Another reason is that we have seen what the Left has tried to do to Trump. With the legacy media providing cover, they have reviled him at every opportunity. They have raided his home. They have engineered selective criminal prosecutions out of whole cloth. They have depicted him as such a threat to the country that multiple attempts have been made on his life. We watched as these things happened. We saw the unfairness of it all, and we could not escape the sense that anything the Left could do to Trump, they would eventually do to us.

Putting Tim Walz on the ballot only reinforced that perception. Walz is the guy who tried to promote gender confusion in the schools, even placing tampons in the boys’ restrooms. He told teachers to hide students’ gender confusion from their parents. He made it illegal for parents to refuse gender mutilation for their children. He weaponized Minnesota’s social services to pull kids out of homes where parents discouraged gender mutilation. He has made Minnesota into a state where normal parents have to live in fear. No wonder Harris and Walz received fewer votes from Minnesotans in 2024 than Harris and Biden got in 2020, while Trump received more.

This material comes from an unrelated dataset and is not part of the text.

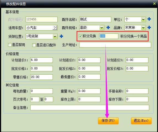This screenshot has width=158, height=132.
Task: Click the 退出(Esc) button
Action: [141, 121]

Walz also enshrined abortion in Minnesota. With control of both houses of the legislature, he and his cronies passed laws to allow abortion up to the moment of birth. He has made Minnesota a destination for women who want abortions, and he has also turned Minnesota into a sanctuary for abortion seekers.

What Walz did in Minnesota, Harris and Walz were going to try to do at the national level. If they had been elected, they would also have tried to eliminate religious exemptions on these and similar issues. The Left is all about forcing people at gunpoint (every governmental ordinance and law is enforced at gunpoint). Harris and Walz wanted to force us to pretend. We would be made to pretend that a fetus is not a child, that two people of the same sex can marry each other, and that a man can be a woman and vice versa.

In some cases, Trump will also force us to pretend. He is the first president to be elected (in 2016) while publicly endorsing same-sex marriage. With Trump, however, there is at least some possibility that religious protections might remain in place. Under his administration, for example, Christian organizations might not be forced to pay for their employee’s abortions. Christian adoption agencies might not be put out of business for refusing to place children with same-sex couples. Artists of different sorts might not be prosecuted for refusing to celebrate events that are contrary to their consciences.

We also had other reasons for choosing Trump over Harris. Trump is less likely to interfere with our right to self-defense. He is more likely to uphold our property rights against radical ecotopians and predatory regulatory agencies. He is more likely to crack down on crime, and he is far more likely to defend the country from foreign invasion (whether armed or not). He has shown himself to be a friend of Israel. He has demonstrated his willingness to appoint judges who respect what the Constitution says, rather than what they wish it might say. Furthermore, as we learned from his first administration, Trump does not make promises that he does not intend to keep.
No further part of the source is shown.